Supplied records =
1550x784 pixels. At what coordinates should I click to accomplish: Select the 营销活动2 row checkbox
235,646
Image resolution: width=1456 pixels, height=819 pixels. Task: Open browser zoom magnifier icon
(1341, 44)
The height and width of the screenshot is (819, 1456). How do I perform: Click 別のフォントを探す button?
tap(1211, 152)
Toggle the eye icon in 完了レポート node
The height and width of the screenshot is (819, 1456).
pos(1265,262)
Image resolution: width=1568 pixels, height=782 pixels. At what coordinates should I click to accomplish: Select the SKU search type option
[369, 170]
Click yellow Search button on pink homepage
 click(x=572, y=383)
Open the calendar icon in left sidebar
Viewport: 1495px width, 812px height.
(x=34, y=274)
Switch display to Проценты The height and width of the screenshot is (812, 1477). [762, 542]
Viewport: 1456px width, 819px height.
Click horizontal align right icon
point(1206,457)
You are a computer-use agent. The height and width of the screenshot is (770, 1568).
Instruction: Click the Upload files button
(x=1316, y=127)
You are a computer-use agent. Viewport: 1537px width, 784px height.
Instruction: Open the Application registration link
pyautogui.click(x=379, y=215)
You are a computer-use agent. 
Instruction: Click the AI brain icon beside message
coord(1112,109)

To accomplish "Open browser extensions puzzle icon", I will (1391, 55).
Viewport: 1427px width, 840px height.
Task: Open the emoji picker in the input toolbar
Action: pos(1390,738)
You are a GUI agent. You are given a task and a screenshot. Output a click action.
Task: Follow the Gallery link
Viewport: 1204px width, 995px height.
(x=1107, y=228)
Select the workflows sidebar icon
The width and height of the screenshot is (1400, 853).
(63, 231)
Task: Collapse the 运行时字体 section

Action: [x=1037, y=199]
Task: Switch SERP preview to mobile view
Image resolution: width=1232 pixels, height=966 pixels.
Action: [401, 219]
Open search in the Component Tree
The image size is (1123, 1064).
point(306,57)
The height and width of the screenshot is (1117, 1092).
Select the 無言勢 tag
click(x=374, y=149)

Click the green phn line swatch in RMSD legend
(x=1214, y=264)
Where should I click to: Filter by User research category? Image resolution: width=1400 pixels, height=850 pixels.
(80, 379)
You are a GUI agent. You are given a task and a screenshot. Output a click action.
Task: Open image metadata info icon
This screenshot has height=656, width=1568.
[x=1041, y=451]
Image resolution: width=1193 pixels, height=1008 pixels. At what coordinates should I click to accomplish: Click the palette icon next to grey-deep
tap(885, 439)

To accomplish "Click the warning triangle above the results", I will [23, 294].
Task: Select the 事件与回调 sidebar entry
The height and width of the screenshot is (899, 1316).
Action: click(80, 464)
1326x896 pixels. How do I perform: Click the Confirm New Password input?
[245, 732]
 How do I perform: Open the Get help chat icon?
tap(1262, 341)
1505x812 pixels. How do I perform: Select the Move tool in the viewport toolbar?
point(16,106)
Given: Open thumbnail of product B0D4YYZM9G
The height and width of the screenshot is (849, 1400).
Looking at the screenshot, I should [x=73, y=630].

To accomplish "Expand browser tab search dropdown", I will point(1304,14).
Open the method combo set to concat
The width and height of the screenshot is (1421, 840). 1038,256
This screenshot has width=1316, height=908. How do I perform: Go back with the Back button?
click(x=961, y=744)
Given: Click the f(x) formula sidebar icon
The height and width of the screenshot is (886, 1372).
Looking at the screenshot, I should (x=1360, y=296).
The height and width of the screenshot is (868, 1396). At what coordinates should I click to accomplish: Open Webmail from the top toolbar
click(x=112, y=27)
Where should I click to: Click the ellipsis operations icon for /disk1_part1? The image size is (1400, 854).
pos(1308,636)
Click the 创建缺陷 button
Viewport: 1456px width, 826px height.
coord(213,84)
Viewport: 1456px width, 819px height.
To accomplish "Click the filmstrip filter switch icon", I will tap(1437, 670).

Exercise objective = Check each line above for "computer" and return the ones that have it.

Output for this task =
You are a computer-use agent. The height and width of the screenshot is (770, 1568).
You are a computer-use agent. Viewport: 1537px width, 784px height.
You are a computer-use agent. 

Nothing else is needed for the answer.